The comedian and actor denied playing the victim when he had to step down from hosting the Oscars.
Kevin Hart has readdressed his past homophobic tweets, which saw him forced to step down from his role of hosting the Oscars.
“Yo if my son comes home & try’s 2 play with my daughters doll house I’m going 2 break it over his head & say n my voice ‘stop that’s gay’,” he wrote in one tweet, which has since been deleted.
Comments made during his Seriously Funny show in 2010 also received attention, where he told the audience: “One of my biggest fears is my son growing up and being gay. That’s a fear.”
In an apology on The Ellen DeGeneres Show, Hart said: “Once again, Kevin Hart apologises for his remarks that hurt members of the LGBTQ community. I apologise.
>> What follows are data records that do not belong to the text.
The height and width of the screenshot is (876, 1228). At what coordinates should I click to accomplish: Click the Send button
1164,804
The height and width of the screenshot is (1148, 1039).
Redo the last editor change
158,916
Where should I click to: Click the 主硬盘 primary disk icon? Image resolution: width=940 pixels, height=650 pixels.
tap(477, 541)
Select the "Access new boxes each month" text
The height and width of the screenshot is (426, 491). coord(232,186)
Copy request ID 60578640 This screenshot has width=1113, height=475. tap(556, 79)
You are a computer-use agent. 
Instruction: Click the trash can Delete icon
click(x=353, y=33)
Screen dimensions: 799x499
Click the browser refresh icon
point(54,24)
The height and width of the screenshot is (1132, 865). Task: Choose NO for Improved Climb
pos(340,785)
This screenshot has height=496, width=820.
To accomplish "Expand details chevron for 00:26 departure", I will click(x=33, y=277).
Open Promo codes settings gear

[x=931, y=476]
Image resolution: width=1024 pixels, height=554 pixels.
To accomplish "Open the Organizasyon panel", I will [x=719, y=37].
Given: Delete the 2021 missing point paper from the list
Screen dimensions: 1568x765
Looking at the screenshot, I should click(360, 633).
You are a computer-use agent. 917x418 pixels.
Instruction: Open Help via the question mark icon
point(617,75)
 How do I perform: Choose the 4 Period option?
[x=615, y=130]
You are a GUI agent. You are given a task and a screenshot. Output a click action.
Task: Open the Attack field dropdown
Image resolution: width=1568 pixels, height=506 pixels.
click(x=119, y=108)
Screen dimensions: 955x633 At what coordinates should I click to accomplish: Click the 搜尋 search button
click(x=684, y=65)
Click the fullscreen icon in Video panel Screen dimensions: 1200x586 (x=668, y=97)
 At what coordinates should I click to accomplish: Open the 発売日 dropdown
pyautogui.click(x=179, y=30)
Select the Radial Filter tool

“These weren’t words that I said to gay individuals. I didn’t say these words to people, at the time, this was our dumb asses on Twitter going back and forth with each other.”
However, his apology wasn’t something that was well received, and Hart told USA Today about how this confused him. “The way that I handled it in the beginning was never from a place where I’m being negative or angry or playing victim,” he said.
“It was, ‘Hey, guys, I apologised about this. I talked about this years ago and I said I’ll never do it again.’ To me, that was the apology. The apology was never doing it again. I didn’t understand why that wasn’t good [enough].
“Why isn’t the 10-year change of a guy never talking like this, never doing it again through stand-up or jokes, being noticed?”
He added: “I thought the best way to say sorry is by changing, whereas some people still wanted to just hear me say it again. And that’s where I think the miscommunication or the disconnect came from.”
Hart then said that he had spoken to friends of his within the LGBTQ community, who told him they wanted to hear from him that he had changed.
““I thought that me putting my change on display and never going back to that was the best way to do that,” he said. “And if the verbal [apology] would have been better, then I can understand that. But at the time, I didn’t grasp that concept of just wanting to hear that again.
“Hopefully the people of the LGBTQ community know that I in no way, shape or form embrace any ill will toward anybody in general. It’s not who I am.”